◆ **Supplied material**
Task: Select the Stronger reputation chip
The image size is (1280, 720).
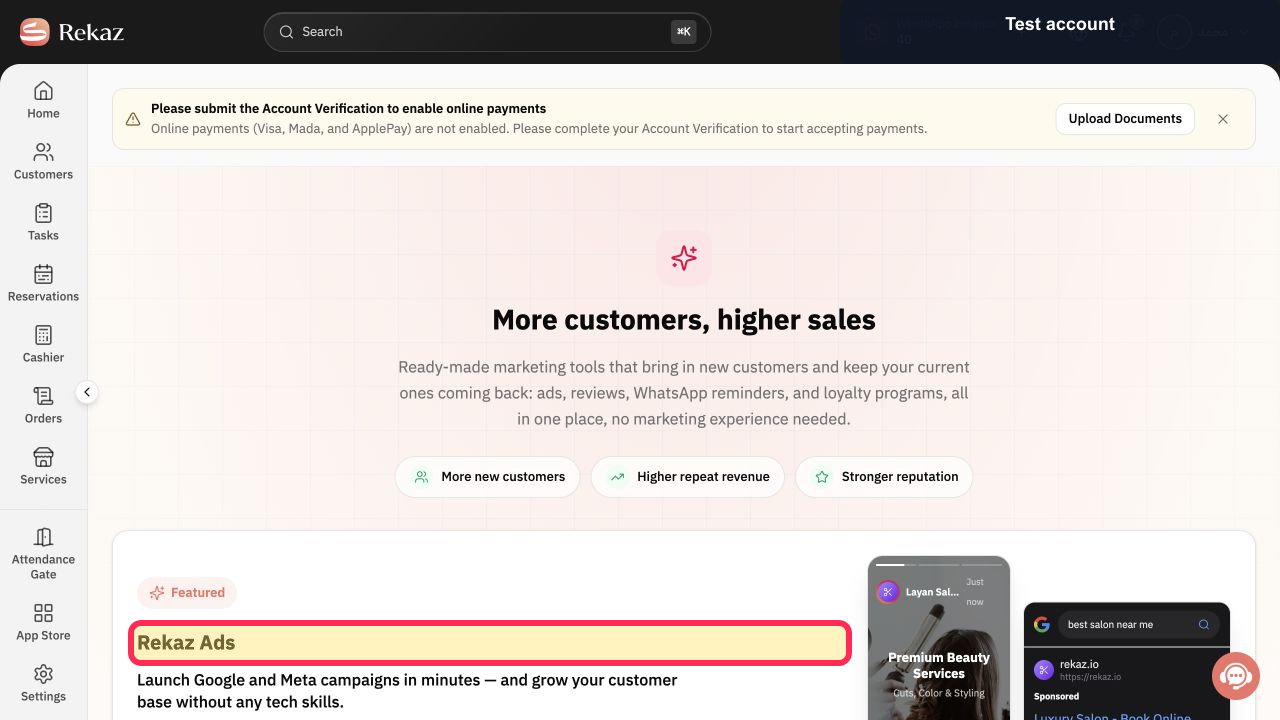Action: [x=884, y=477]
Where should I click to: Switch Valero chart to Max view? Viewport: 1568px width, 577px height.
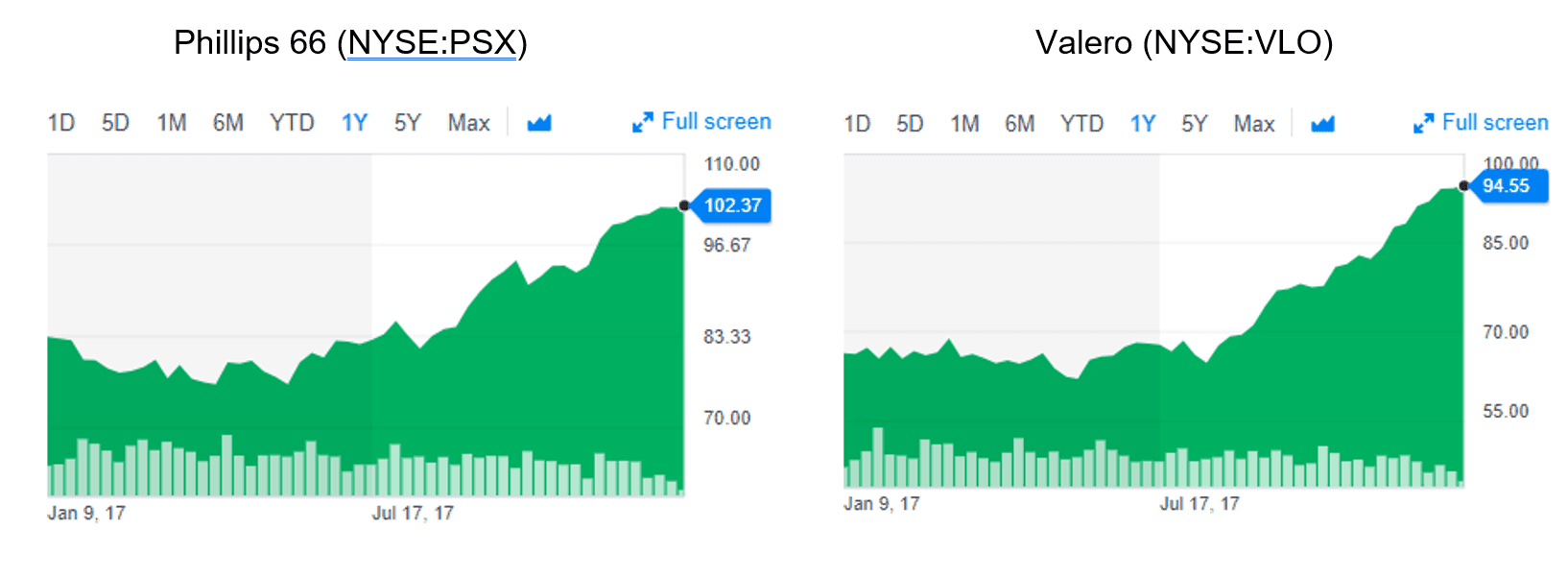tap(1254, 123)
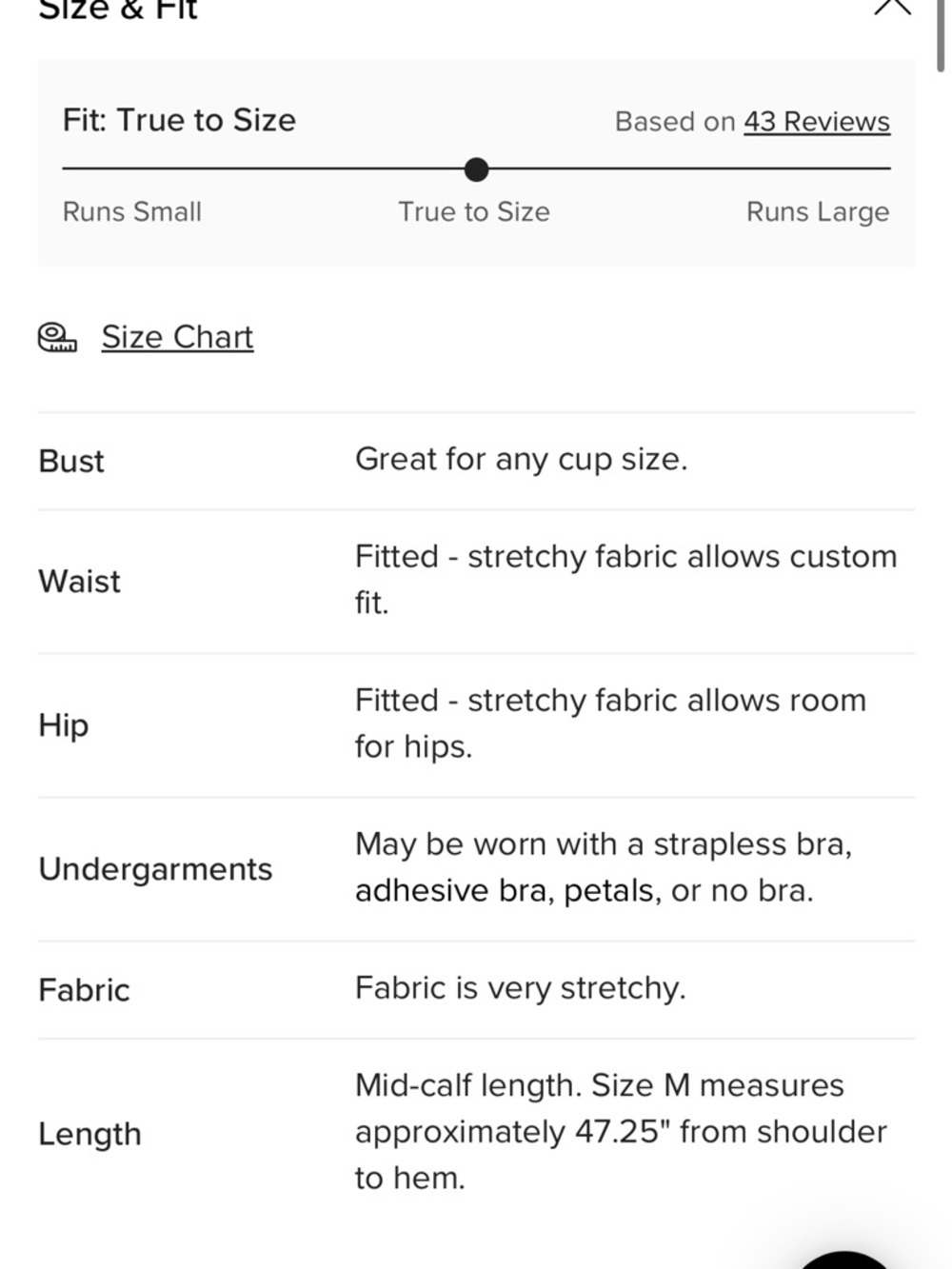The width and height of the screenshot is (952, 1269).
Task: Select the Length row label
Action: (89, 1134)
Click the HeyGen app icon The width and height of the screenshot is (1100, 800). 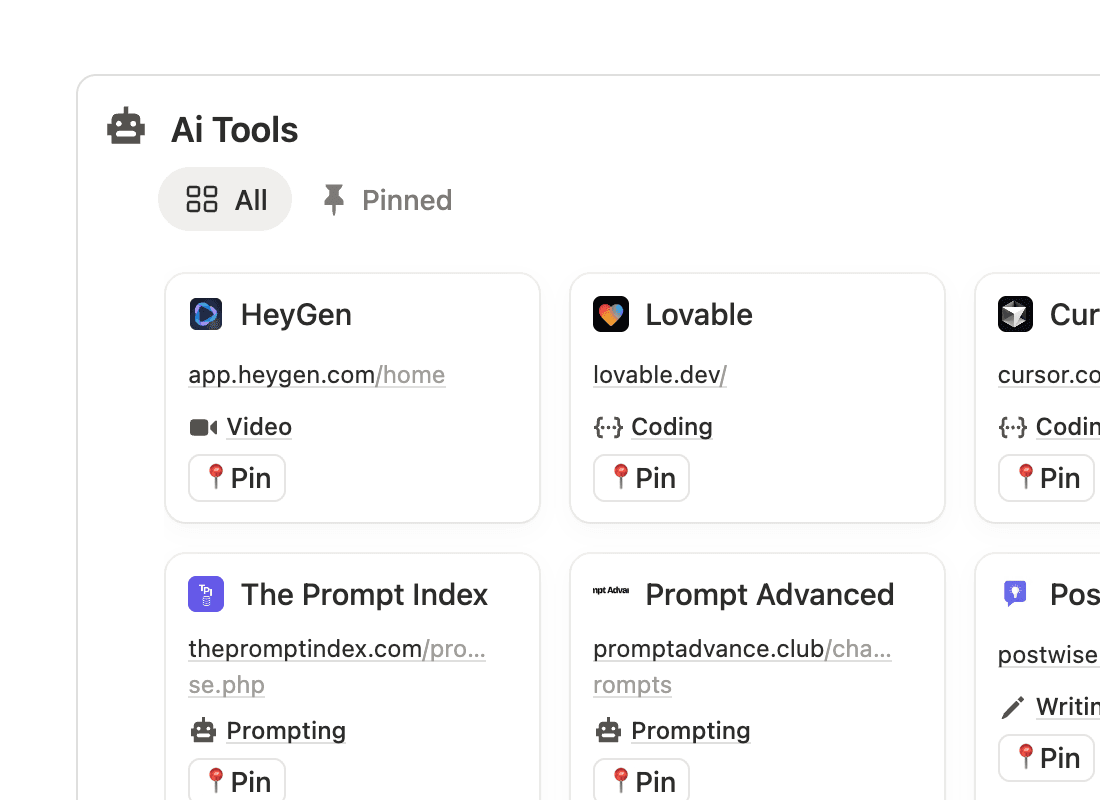[206, 314]
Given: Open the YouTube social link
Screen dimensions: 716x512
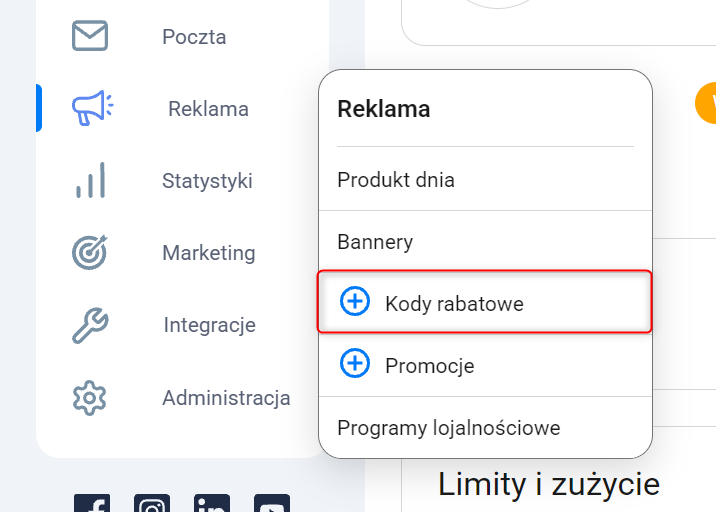Looking at the screenshot, I should point(272,503).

◆ **What to work on**
Leave the pictures out. Extract exactly the lines running from the one with "Given: Open the YouTube social link" through the last entry, both ends included.

◆ **Expected answer**
Given: Open the YouTube social link
Screen dimensions: 716x512
Looking at the screenshot, I should point(272,503).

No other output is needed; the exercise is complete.